• [TASK STATEMENT]: Exactly transcribe the span of lines from the one containing "987x372 pixels." through the final line of the entries, inclusive, and nothing outside it. Exclude the pictures.

(AVAILABLE DATA)

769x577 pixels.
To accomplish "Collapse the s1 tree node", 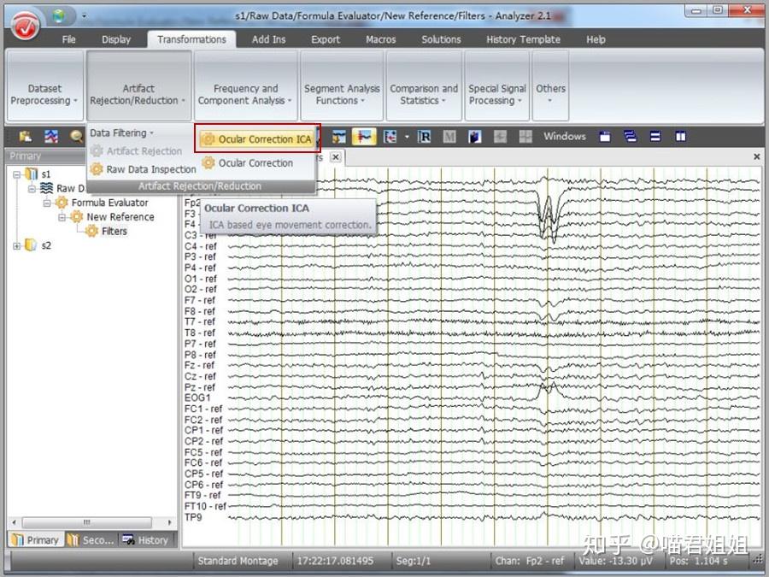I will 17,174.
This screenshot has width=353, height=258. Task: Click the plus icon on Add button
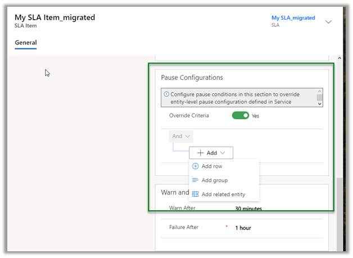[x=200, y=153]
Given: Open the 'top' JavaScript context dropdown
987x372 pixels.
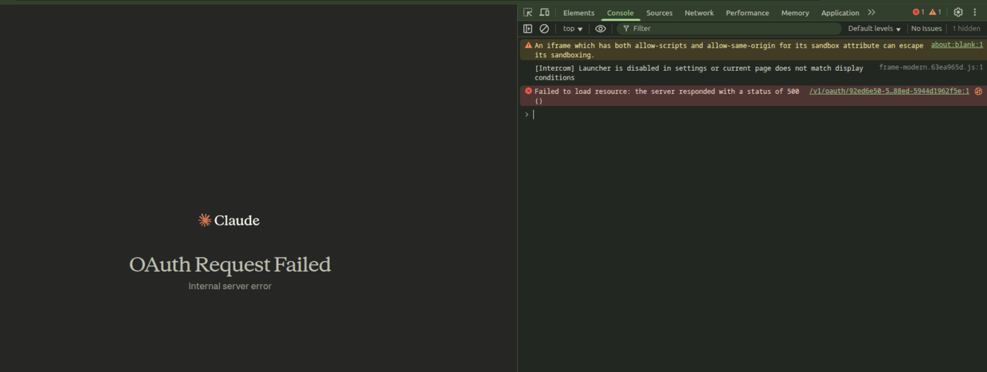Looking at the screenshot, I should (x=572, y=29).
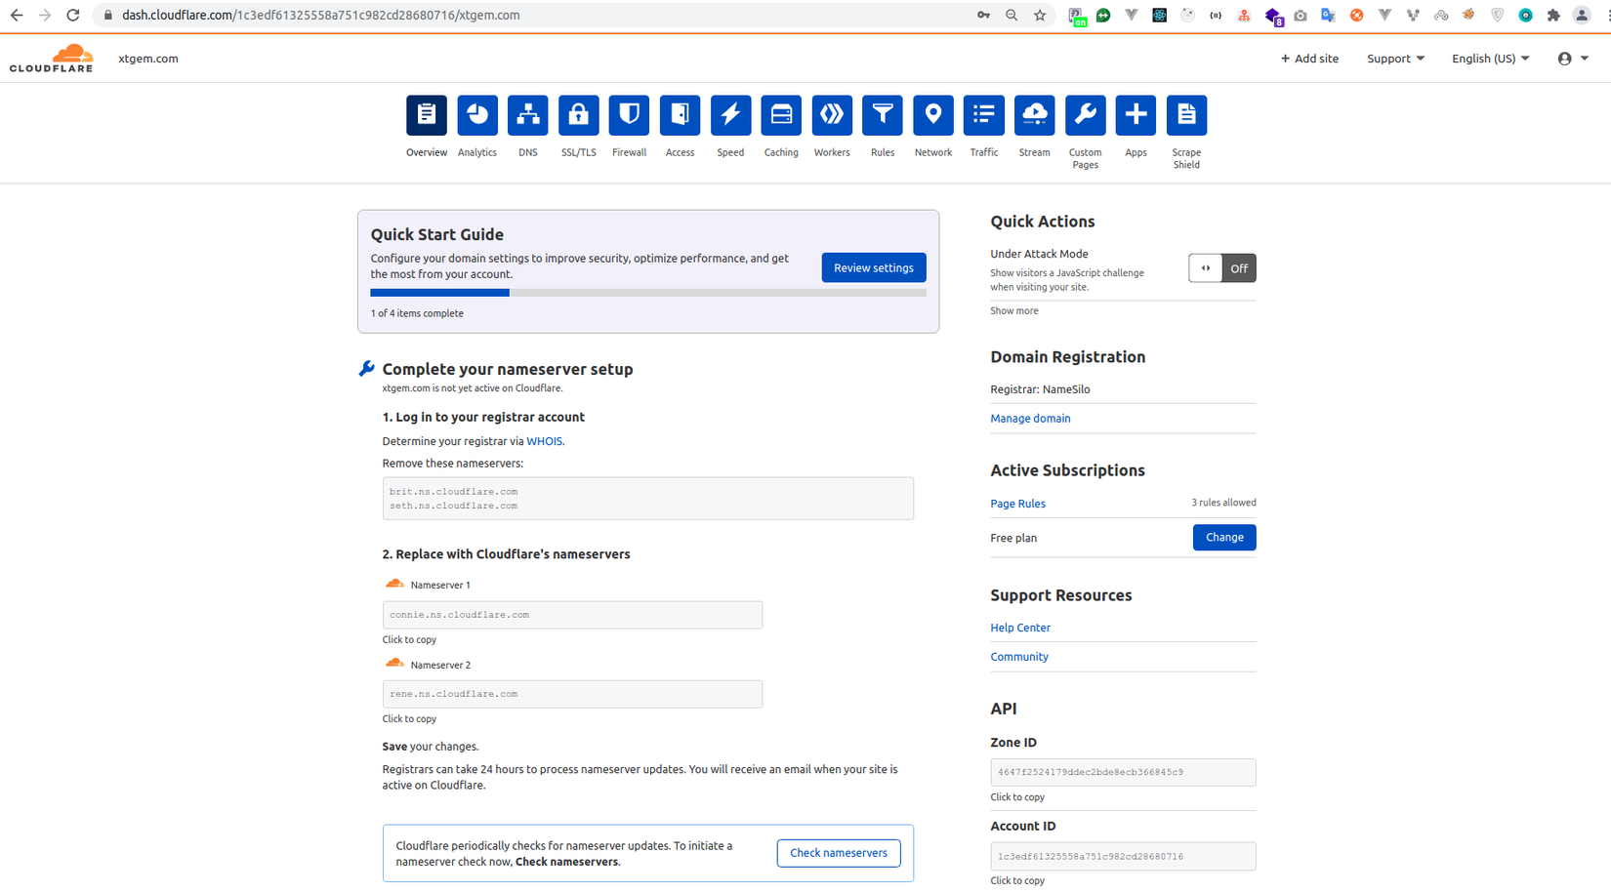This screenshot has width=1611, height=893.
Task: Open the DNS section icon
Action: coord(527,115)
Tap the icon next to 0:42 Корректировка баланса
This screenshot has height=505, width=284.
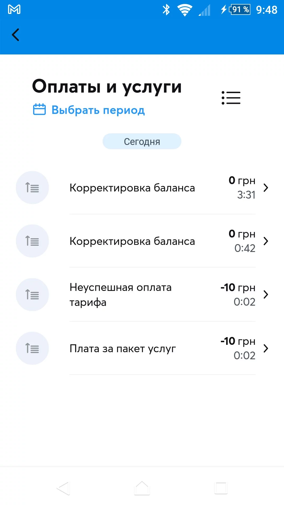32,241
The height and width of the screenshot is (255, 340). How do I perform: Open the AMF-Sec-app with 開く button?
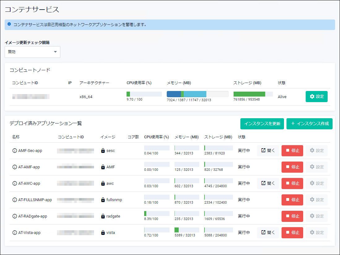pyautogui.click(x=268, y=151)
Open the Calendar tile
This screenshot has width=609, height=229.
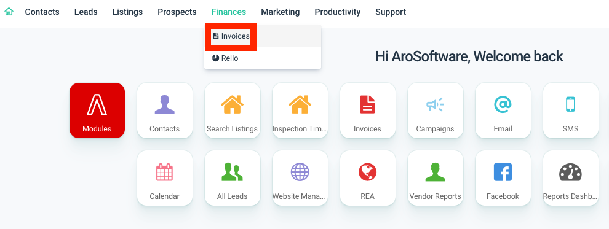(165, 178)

(End AVAILABLE DATA)

• [SOLUTION TO THIS TASK]:
987x372 pixels.
Looking at the screenshot, I should (x=572, y=29).
This screenshot has width=1611, height=893.
Task: Open the DNS section icon
Action: coord(527,115)
Tap the icon next to 0:42 Корректировка баланса
This screenshot has height=505, width=284.
32,241
The height and width of the screenshot is (255, 340). How do I perform: Open the AMF-Sec-app with 開く button?
pyautogui.click(x=268, y=151)
Open the Calendar tile
This screenshot has width=609, height=229.
(165, 178)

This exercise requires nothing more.